(Saved data entries)
□ □ □

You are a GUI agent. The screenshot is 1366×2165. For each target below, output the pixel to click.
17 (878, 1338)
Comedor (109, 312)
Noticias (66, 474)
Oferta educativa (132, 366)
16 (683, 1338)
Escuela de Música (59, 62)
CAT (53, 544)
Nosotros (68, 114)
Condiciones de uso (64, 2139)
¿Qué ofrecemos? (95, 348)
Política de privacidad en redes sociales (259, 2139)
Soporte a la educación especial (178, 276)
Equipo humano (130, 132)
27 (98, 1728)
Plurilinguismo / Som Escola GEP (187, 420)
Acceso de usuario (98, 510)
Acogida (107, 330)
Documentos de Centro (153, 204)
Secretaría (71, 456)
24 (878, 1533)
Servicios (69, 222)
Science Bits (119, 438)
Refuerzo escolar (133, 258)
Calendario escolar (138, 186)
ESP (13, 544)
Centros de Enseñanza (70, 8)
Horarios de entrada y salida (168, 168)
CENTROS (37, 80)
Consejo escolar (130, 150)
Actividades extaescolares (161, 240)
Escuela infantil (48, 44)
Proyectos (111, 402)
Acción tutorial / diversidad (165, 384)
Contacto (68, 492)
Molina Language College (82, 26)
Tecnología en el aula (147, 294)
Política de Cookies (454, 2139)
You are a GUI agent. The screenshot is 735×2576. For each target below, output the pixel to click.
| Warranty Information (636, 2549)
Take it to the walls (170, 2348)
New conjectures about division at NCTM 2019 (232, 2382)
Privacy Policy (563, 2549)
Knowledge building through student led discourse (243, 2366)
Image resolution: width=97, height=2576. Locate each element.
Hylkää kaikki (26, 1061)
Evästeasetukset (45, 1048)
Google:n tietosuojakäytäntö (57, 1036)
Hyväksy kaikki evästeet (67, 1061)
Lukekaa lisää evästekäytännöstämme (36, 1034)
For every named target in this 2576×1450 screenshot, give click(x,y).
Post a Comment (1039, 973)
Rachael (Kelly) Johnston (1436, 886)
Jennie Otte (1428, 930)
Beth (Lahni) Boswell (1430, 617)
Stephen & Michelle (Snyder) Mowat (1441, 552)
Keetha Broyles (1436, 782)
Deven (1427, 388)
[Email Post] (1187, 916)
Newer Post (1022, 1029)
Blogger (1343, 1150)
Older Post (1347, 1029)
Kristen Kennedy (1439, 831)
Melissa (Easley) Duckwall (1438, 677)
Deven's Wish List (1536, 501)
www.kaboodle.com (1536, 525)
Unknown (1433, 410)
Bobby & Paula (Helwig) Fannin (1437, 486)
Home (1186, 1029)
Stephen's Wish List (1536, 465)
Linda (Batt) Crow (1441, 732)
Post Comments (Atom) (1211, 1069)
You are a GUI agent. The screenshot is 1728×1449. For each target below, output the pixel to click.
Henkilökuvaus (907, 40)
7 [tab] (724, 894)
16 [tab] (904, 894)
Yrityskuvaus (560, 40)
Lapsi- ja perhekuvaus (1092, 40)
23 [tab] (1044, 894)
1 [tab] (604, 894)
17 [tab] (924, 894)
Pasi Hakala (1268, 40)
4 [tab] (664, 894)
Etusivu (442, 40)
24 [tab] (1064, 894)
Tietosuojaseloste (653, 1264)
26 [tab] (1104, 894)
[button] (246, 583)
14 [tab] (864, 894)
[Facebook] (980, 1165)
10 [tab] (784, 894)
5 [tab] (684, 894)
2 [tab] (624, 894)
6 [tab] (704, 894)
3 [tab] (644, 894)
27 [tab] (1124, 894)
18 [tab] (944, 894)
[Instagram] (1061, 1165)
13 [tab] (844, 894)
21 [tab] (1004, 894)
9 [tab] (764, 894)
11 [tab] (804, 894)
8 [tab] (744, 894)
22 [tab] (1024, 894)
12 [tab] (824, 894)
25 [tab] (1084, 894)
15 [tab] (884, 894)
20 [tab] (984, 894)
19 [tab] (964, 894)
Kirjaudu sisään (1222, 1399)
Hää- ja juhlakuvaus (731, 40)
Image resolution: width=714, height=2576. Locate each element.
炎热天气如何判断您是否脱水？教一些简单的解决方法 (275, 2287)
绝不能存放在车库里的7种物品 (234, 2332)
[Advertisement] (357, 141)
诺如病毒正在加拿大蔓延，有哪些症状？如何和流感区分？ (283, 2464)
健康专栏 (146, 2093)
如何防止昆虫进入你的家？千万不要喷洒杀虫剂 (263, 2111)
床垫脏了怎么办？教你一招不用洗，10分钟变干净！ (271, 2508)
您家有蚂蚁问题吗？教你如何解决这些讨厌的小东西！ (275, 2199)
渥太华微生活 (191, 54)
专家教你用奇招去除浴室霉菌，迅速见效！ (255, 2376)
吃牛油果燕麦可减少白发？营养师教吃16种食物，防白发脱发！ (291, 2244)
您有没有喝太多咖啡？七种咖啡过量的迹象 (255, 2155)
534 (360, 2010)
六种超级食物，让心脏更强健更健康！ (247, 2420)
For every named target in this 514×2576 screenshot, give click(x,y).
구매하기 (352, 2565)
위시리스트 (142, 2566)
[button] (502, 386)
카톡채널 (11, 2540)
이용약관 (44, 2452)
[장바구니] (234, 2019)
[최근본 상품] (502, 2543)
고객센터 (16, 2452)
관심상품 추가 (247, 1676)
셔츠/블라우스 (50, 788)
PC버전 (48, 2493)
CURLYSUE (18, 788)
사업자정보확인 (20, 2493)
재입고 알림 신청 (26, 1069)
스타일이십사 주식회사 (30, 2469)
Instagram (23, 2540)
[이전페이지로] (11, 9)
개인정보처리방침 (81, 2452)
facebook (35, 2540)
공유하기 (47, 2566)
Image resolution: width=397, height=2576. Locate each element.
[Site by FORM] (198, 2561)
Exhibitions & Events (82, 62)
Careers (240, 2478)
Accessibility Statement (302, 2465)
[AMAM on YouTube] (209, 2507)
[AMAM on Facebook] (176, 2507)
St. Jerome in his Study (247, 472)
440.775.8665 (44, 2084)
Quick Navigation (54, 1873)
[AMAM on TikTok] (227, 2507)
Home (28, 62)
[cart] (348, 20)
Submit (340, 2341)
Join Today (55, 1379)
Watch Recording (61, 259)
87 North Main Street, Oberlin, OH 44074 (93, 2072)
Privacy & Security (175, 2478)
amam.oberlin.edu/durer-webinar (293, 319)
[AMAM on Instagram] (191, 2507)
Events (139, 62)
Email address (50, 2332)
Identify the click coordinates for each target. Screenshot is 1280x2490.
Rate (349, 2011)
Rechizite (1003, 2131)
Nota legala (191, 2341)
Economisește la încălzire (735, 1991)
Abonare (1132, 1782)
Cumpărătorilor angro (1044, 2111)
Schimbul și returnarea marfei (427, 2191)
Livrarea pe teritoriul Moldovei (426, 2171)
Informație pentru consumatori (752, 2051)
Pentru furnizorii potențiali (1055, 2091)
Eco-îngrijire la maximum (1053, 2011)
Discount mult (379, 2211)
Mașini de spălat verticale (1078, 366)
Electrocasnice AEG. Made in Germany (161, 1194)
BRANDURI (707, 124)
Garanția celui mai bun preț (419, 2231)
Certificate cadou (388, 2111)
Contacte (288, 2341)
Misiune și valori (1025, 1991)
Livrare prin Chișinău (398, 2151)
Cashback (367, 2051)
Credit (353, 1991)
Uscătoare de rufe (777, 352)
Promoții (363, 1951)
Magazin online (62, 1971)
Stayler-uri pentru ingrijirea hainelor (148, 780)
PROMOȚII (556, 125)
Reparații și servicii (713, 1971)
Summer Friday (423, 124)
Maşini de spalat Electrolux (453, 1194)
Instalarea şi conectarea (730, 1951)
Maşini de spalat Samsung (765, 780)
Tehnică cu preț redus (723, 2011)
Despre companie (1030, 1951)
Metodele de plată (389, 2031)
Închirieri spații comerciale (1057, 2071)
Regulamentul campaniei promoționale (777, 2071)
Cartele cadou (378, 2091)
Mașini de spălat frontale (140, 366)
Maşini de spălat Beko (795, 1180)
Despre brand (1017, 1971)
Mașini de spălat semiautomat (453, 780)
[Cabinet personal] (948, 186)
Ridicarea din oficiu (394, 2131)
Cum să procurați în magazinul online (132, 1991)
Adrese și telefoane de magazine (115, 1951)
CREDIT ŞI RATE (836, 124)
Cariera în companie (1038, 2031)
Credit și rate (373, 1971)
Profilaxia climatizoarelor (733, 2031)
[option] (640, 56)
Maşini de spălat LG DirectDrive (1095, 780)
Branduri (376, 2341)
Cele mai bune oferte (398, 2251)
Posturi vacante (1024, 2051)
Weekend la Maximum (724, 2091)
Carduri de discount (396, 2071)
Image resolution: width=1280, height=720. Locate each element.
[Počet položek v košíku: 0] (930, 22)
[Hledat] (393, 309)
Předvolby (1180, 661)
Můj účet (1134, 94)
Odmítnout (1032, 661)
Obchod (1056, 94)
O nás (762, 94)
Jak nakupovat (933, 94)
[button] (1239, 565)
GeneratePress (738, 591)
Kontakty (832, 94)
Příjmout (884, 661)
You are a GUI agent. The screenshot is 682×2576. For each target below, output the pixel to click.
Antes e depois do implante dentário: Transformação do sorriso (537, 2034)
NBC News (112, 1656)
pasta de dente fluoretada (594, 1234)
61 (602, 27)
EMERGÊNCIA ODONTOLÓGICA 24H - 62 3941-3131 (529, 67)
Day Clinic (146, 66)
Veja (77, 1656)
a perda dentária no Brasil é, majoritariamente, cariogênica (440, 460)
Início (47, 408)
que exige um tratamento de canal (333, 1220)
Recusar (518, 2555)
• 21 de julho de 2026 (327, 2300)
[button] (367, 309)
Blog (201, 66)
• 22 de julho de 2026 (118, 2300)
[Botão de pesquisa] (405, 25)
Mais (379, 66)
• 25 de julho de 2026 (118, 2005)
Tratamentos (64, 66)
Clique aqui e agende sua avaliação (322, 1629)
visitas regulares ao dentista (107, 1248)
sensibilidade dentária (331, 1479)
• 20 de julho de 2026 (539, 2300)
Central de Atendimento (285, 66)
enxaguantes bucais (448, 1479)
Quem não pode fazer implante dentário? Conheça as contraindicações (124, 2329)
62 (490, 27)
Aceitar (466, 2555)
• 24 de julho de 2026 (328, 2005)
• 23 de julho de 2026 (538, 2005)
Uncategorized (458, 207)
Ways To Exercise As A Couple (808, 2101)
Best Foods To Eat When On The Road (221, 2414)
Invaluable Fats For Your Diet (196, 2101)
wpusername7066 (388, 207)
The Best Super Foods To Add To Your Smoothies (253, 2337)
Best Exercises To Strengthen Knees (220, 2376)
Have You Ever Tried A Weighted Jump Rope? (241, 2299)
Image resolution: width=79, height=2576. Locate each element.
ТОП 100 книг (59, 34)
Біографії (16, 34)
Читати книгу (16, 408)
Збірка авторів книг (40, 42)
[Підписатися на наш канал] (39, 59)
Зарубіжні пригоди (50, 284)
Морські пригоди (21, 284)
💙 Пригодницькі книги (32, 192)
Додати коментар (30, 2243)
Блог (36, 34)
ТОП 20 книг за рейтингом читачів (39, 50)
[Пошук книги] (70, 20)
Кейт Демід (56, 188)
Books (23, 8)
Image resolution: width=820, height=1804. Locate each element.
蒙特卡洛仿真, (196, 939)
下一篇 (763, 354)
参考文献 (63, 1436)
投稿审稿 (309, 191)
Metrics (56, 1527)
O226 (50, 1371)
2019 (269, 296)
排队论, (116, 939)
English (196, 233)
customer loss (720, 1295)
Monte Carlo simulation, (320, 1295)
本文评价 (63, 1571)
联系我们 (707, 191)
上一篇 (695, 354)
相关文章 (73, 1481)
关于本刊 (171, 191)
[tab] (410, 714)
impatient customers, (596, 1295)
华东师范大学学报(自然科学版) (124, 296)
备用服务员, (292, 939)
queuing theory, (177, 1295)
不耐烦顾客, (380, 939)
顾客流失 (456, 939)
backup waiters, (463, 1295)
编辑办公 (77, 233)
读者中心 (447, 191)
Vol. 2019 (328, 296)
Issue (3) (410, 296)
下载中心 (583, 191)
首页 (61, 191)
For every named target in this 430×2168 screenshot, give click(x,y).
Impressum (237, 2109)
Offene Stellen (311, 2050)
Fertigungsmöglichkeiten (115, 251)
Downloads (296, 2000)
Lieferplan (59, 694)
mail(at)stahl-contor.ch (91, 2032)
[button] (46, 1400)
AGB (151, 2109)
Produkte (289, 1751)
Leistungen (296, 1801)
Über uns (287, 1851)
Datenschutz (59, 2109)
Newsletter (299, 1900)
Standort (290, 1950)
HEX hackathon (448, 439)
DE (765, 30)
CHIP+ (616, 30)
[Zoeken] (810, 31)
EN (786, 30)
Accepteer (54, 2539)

□ □ □

== Task brief ==
Of the entries above, repeat exactly the lines between the line with "Garanția celui mai bun preț (419, 2231)" and the line with "Kontakty (832, 94)", inclusive, and no others.

== Task result ==
Garanția celui mai bun preț (419, 2231)
Certificate cadou (388, 2111)
Contacte (288, 2341)
Misiune și valori (1025, 1991)
Livrare prin Chișinău (398, 2151)
Cashback (367, 2051)
Credit (353, 1991)
Uscătoare de rufe (777, 352)
Promoții (363, 1951)
Magazin online (62, 1971)
Stayler-uri pentru ingrijirea hainelor (148, 780)
PROMOȚII (556, 125)
Reparații și servicii (713, 1971)
Summer Friday (423, 124)
Maşini de spalat Electrolux (453, 1194)
Instalarea şi conectarea (730, 1951)
Maşini de spalat Samsung (765, 780)
Tehnică cu preț redus (723, 2011)
Despre companie (1030, 1951)
Metodele de plată (389, 2031)
Închirieri spații comerciale (1057, 2071)
Regulamentul campaniei promoționale (777, 2071)
Cartele cadou (378, 2091)
Mașini de spălat frontale (140, 366)
Maşini de spălat Beko (795, 1180)
Despre brand (1017, 1971)
Mașini de spălat semiautomat (453, 780)
[Cabinet personal] (948, 186)
Ridicarea din oficiu (394, 2131)
Cum să procurați în magazinul online (132, 1991)
Adrese și telefoane de magazine (115, 1951)
CREDIT ŞI RATE (836, 124)
Cariera în companie (1038, 2031)
Credit și rate (373, 1971)
Profilaxia climatizoarelor (733, 2031)
[option] (640, 56)
Maşini de spălat LG DirectDrive (1095, 780)
Branduri (376, 2341)
Cele mai bune oferte (398, 2251)
Posturi vacante (1024, 2051)
Weekend la Maximum (724, 2091)
Carduri de discount (396, 2071)
Image resolution: width=1280, height=720. Locate each element.
[Počet položek v košíku: 0] (930, 22)
[Hledat] (393, 309)
Předvolby (1180, 661)
Můj účet (1134, 94)
Odmítnout (1032, 661)
Obchod (1056, 94)
O nás (762, 94)
Jak nakupovat (933, 94)
[button] (1239, 565)
GeneratePress (738, 591)
Kontakty (832, 94)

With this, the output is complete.